In the present study, the efficacy of various clinical parameters and tests were also analysed. While clinical history was the most useful indicator of risk with regard to the nature of discharge, age and menopausal status were of limited value. Forty four percent of patients diagnosed with carcinoma were under the age of 50, and were premenopausal. This contrasts with the findings of Lau et al. [23
], who reported that 10 of 11 patients with cancer were postmenopausal and who subsequently recommended excision in all postmenopausal women with pathological discharge. Clinical examination was also found not to be discriminatory, most likely because patients with suspicious palpable abnormalities would have undergone a different procedure or would have had a preoperative histological diagnosis. All the patients with carcinoma in this study, even those with an associated palpable abnormality, were not considered suspicious on clinical examination.

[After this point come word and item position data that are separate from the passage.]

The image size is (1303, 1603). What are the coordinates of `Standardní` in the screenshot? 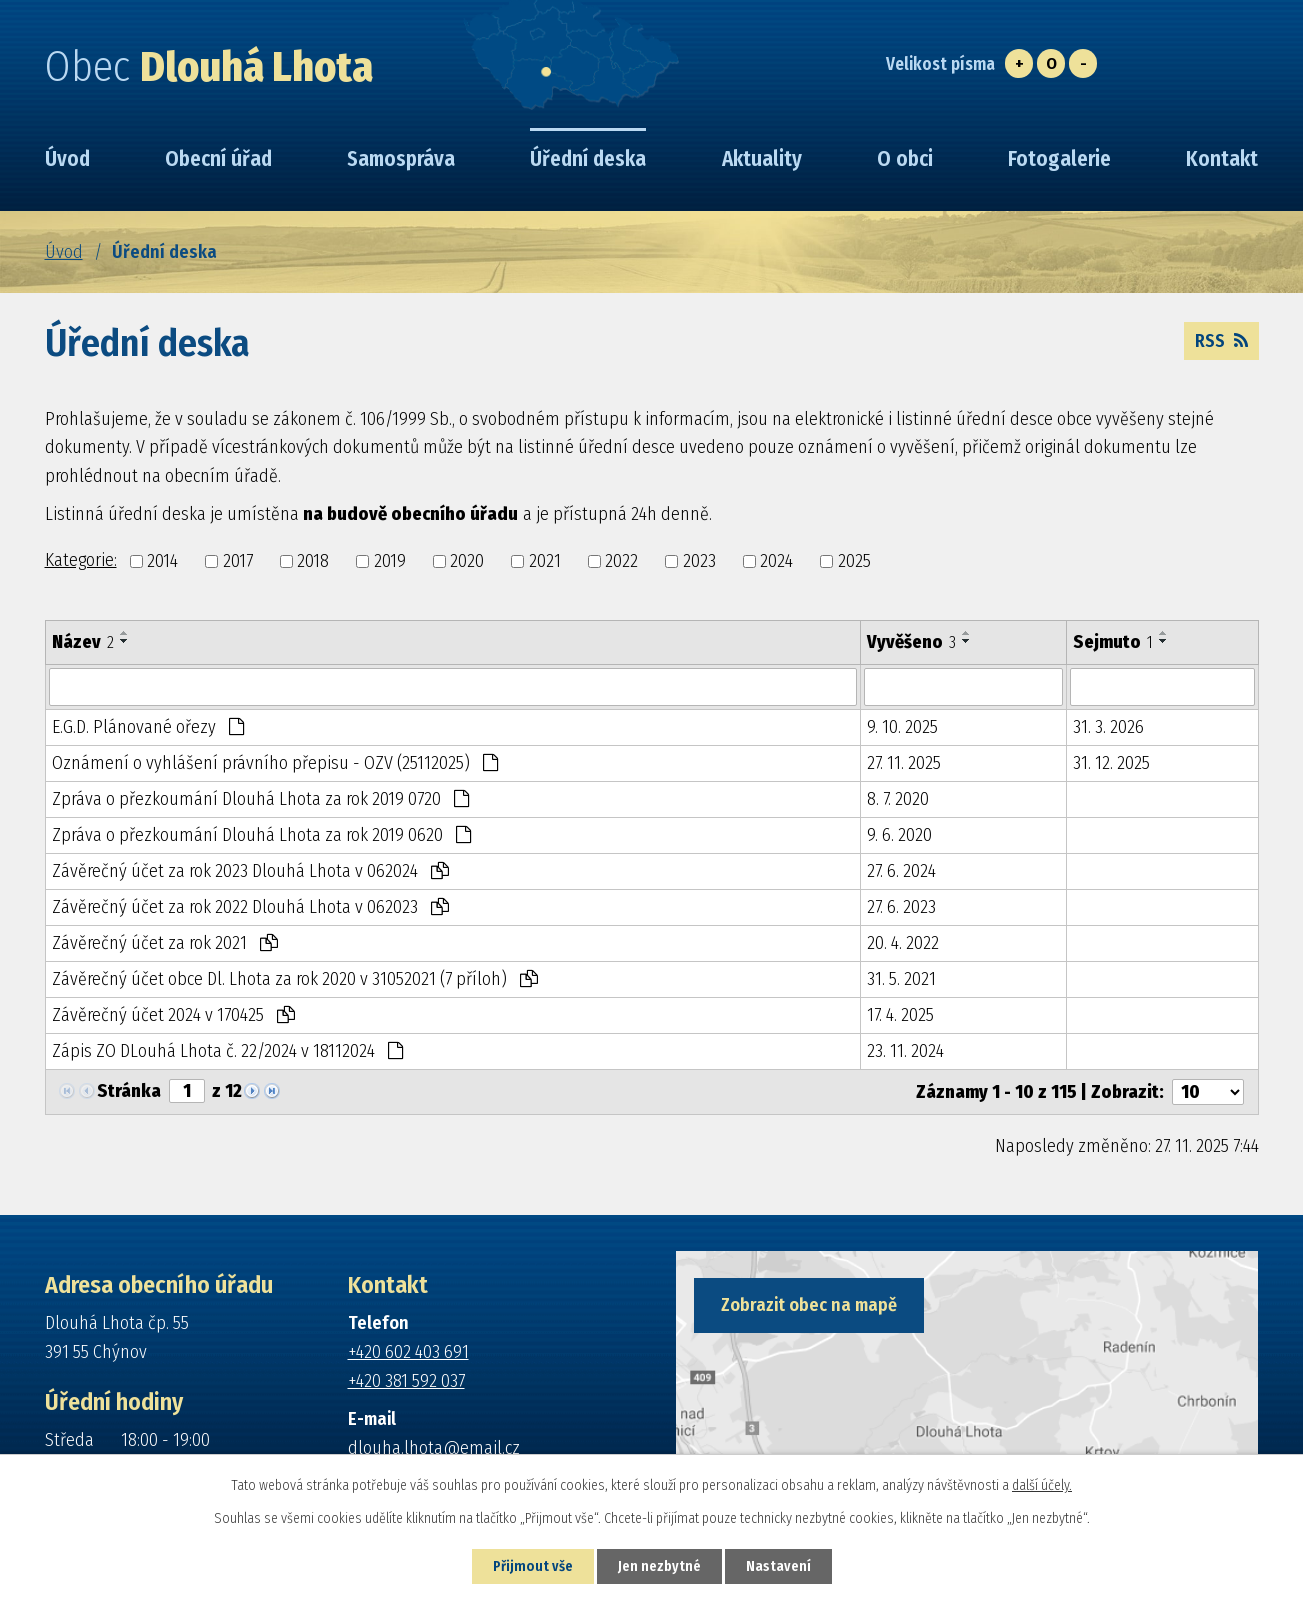 It's located at (1051, 63).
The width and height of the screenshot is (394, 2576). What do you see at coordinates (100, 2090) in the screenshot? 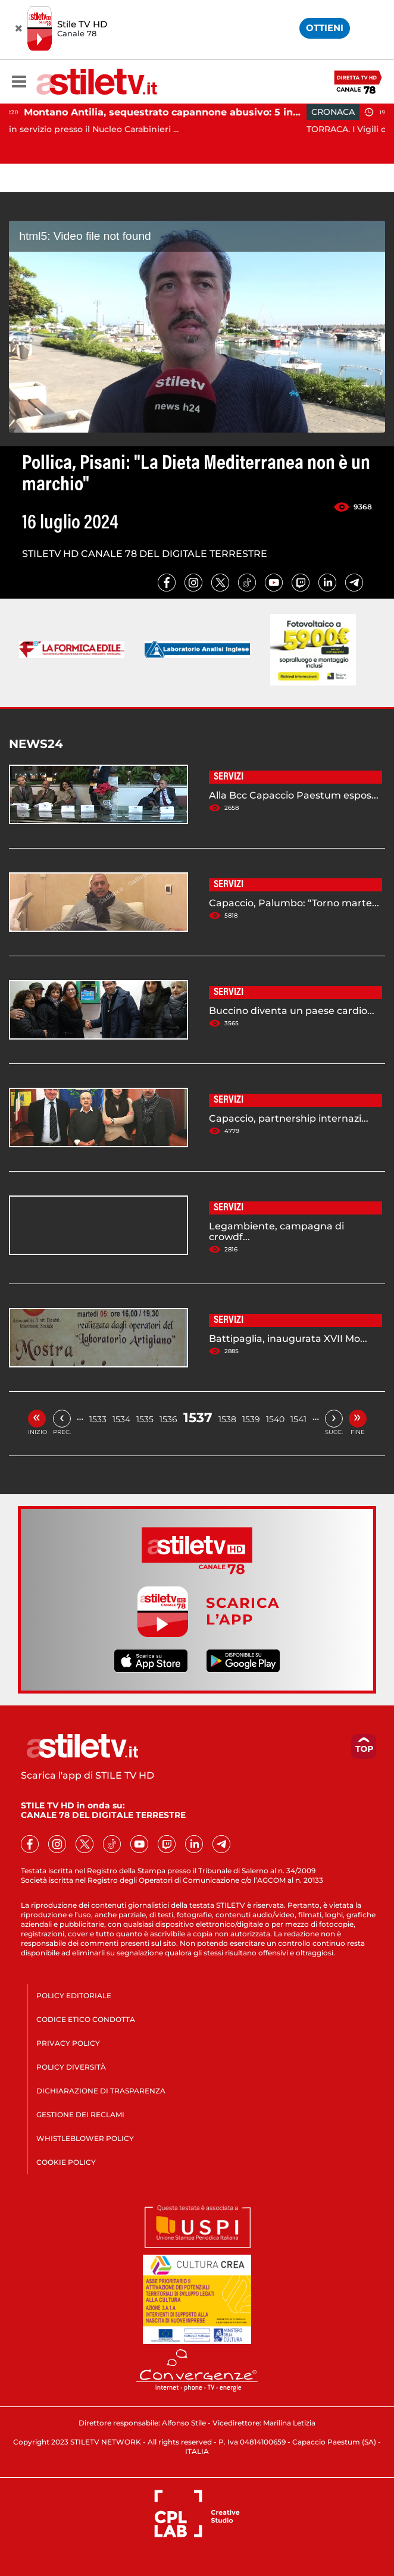
I see `DICHIARAZIONE DI TRASPARENZA` at bounding box center [100, 2090].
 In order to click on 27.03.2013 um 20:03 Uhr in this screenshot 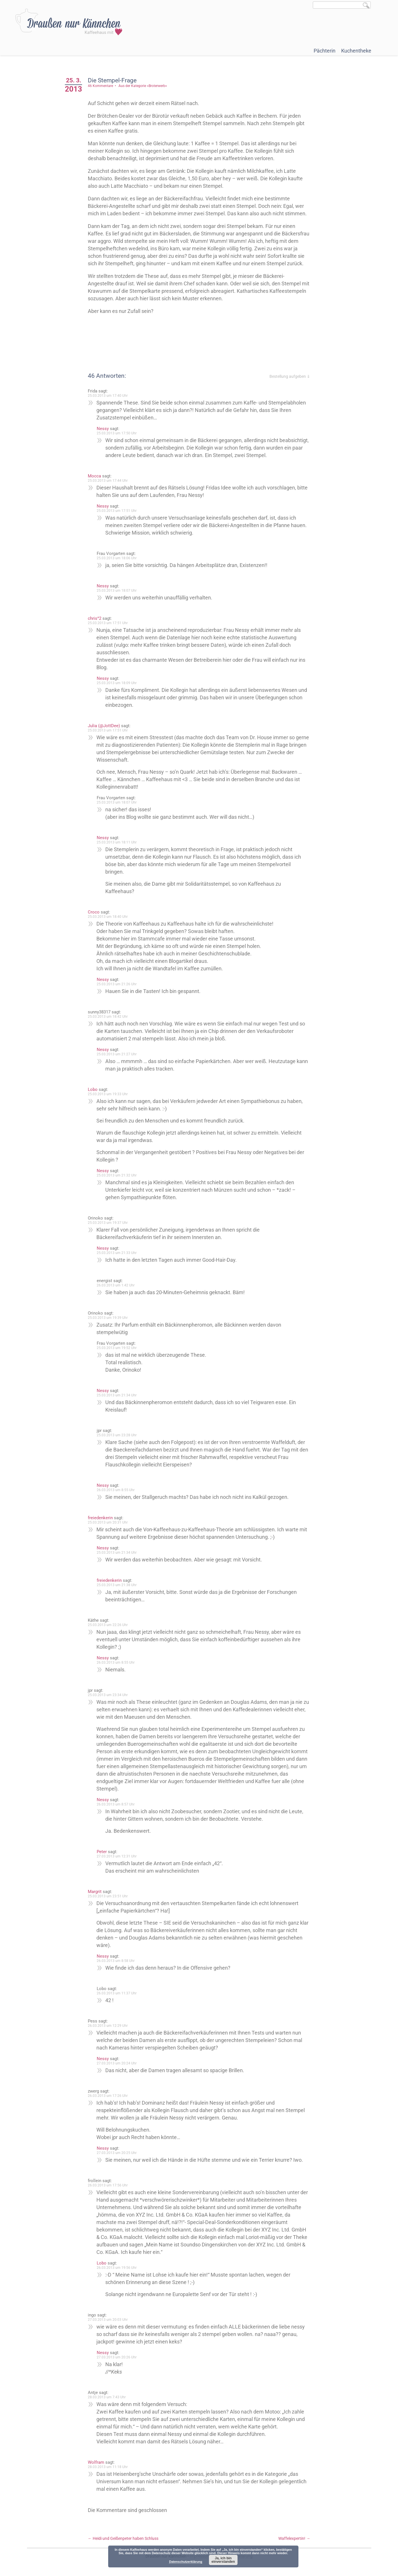, I will do `click(108, 2320)`.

Imaging in this study was also found to be unreliable. Only 9 mammograms demonstrated any abnormality and there were 8 false-negative mammograms. Ultrasound performed on 33 patients identified a cause of discharge in only 3 of the patients. The 2 patients with carcinoma who underwent an ultrasound examination were not diagnosed pre-operatively. The poor sensitivity of radiology, in this patient setting, is a reflection of higher pre-operative diagnosis rates. The more widespread use of core biopsies means that there are considerably less patients undergoing exploratory surgery for lesions visible on mammography. This change in practice is reflected by our high rate of false-negative mammography in diagnostic surgery and our very low overall malignancy rate. However, these results do suggest that routine ultrasonography of the retroareolar region, in the absence of mammographic abnormalities is of limited value.

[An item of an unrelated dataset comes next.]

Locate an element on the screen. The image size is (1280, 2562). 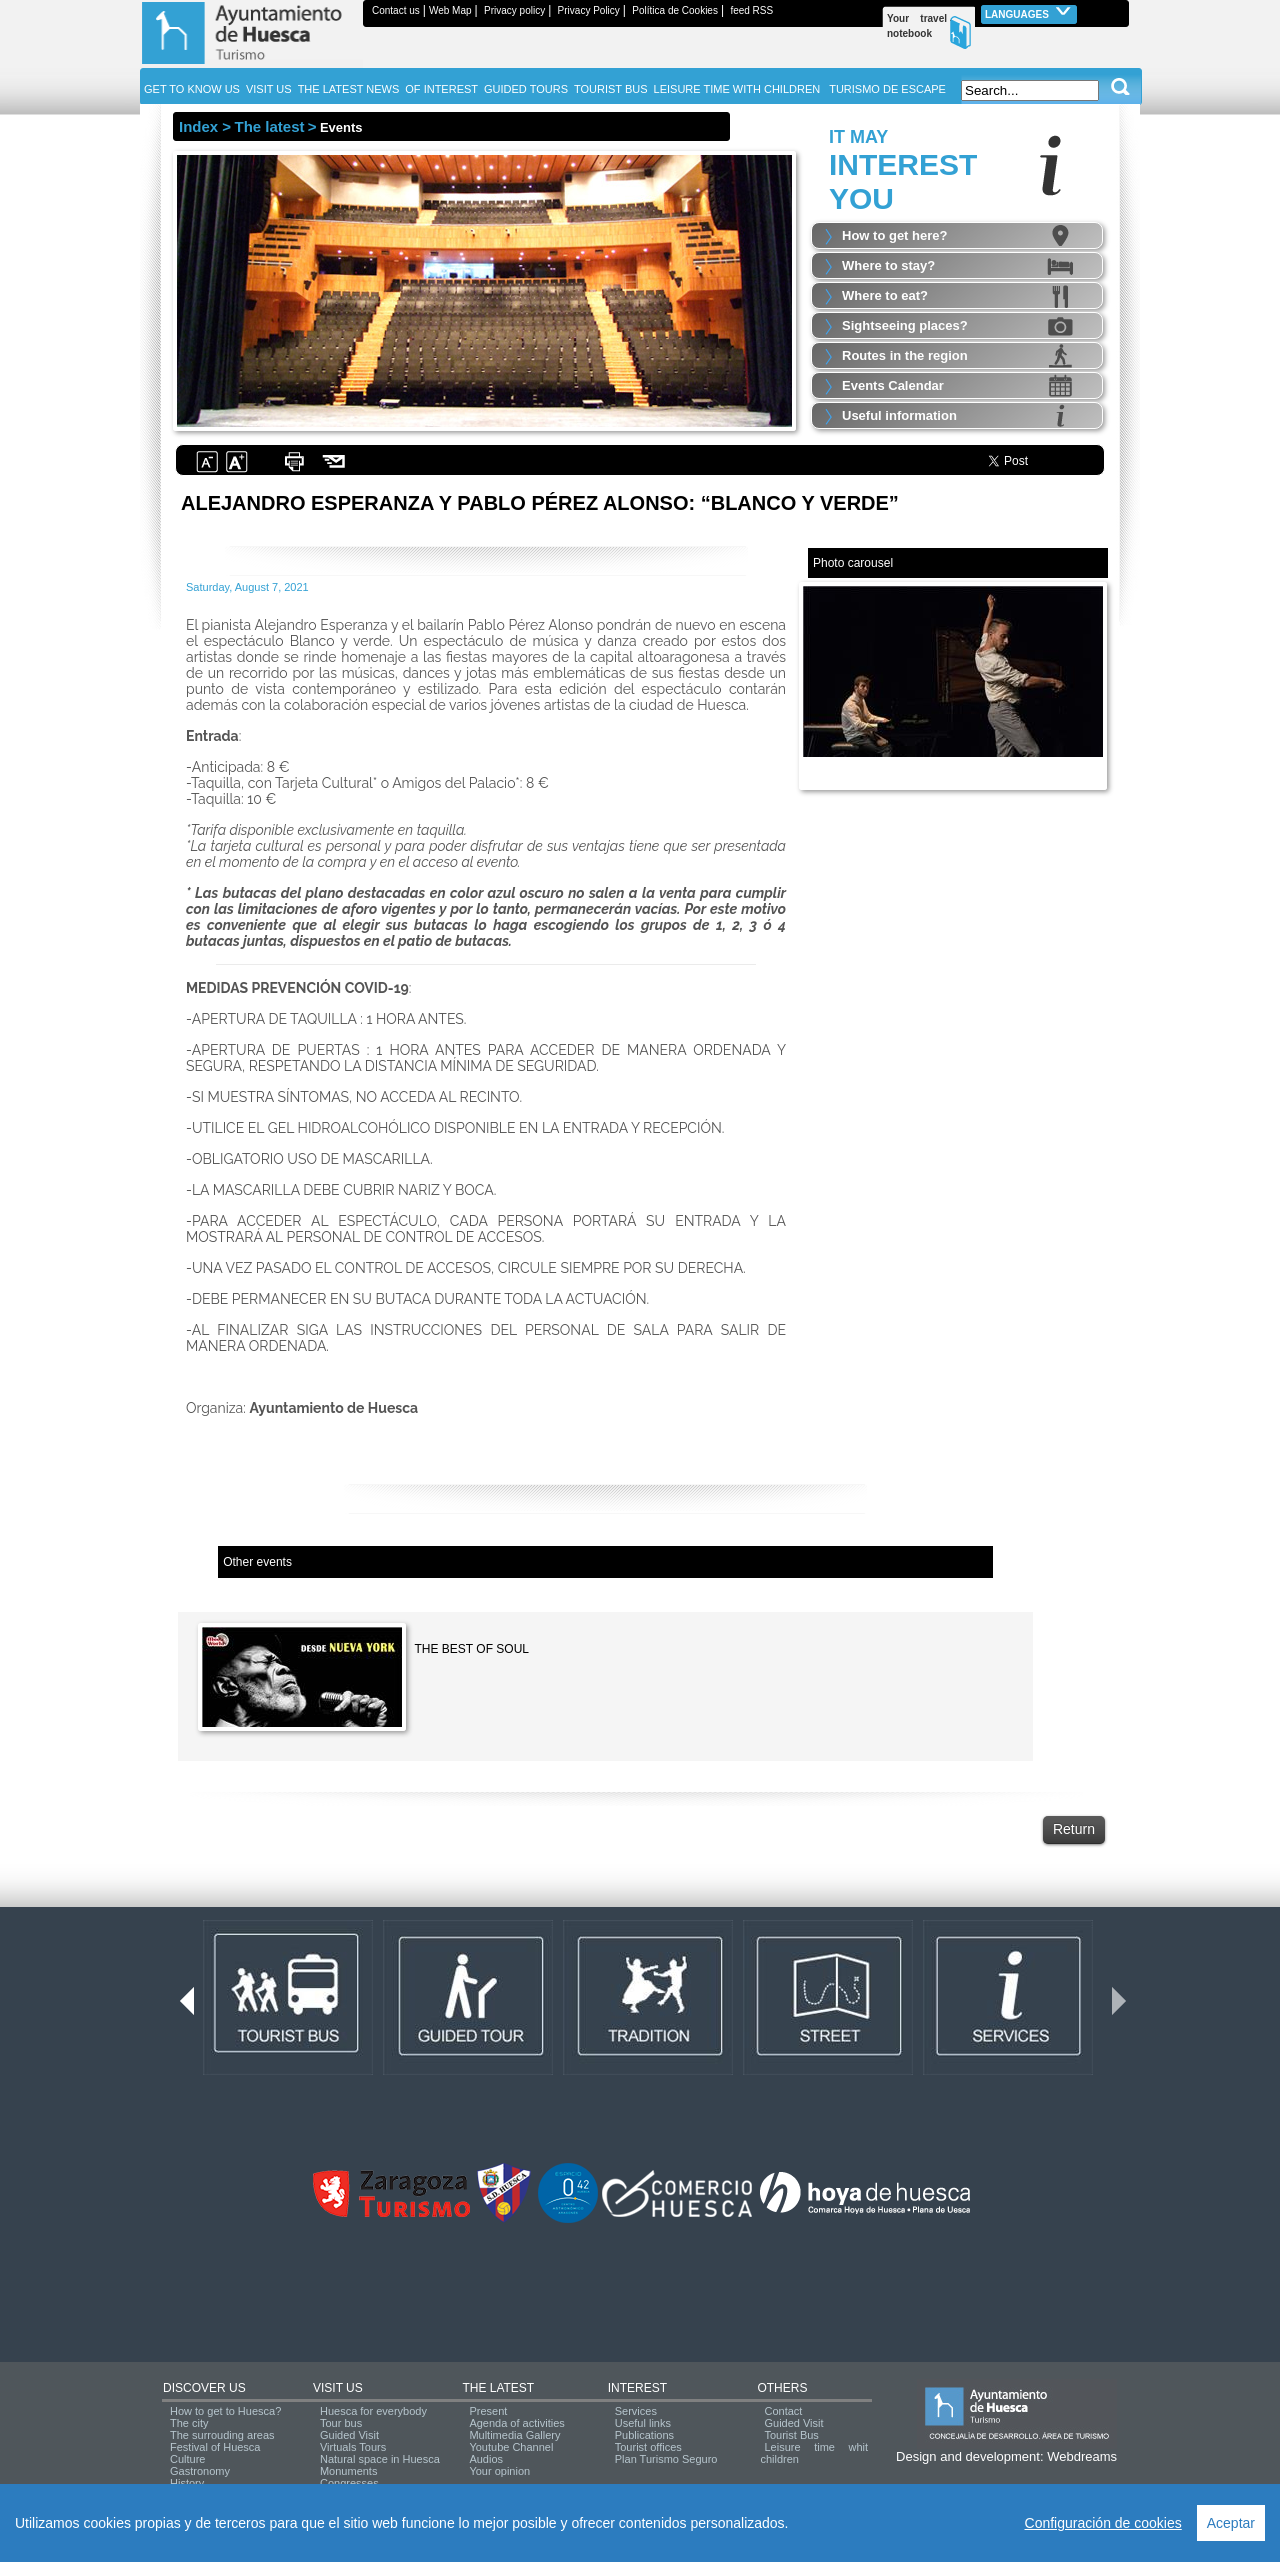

Other potential pre-operative tests such as ductography (galactography) or ductoscopy are not performed in our unit. Ductography was introduced over 60 years ago [29
], but has not become standard practice in many parts of the world [6
]. It has not proved to be very effective at discriminating between benign and malignant lesions, and a negative test does not exclude malignancy [1
]. Likewise, ductoscopy is also limited by its low specificity [18
]. Despite these disadvantages, ductoscopy and ductography appear to play an important role in guiding a more conservative excision or in localising lesions at some distance from the nipple [18
]. Several studies have indicated that lesions are frequently found at some distance from the nipple orifice [5
]. More disturbingly, Hou et al. [5
] reported that 70% of patients with carcinoma presenting with discharge had their lesions located > 2 cm from the nipple [5
These studies imply the need for localisation techniques. Localisation of lesions appears to be most effective if done at the time of operation. In a study by Cabioglu et al [7
] most patients had preoperative ductography performed. However it was patients who underwent a ductography guided operation or that had a localising study at the time of operation, who where significantly more likely to have a specific underlying lesion identified, as compared to patients who underwent a central duct excision alone. Similarly, Van Zee et al. [33
] demonstrated the value of immediate preoperative ductography in identifying specific lesions, though a more recent study suggested that localisation through means of ductoscopy guided ductal excision may not be as effective [19
]. Our study had a high rate of non-specific or benign findings on excision, indicating that a surgical procedure alone may not be adequate as a diagnostic tool. Increasing interest into more accurate techniques to identify lesions, including the use of thinner more flexible fiberoptics ductoscopy [34
] may enhance the value of surgical excision.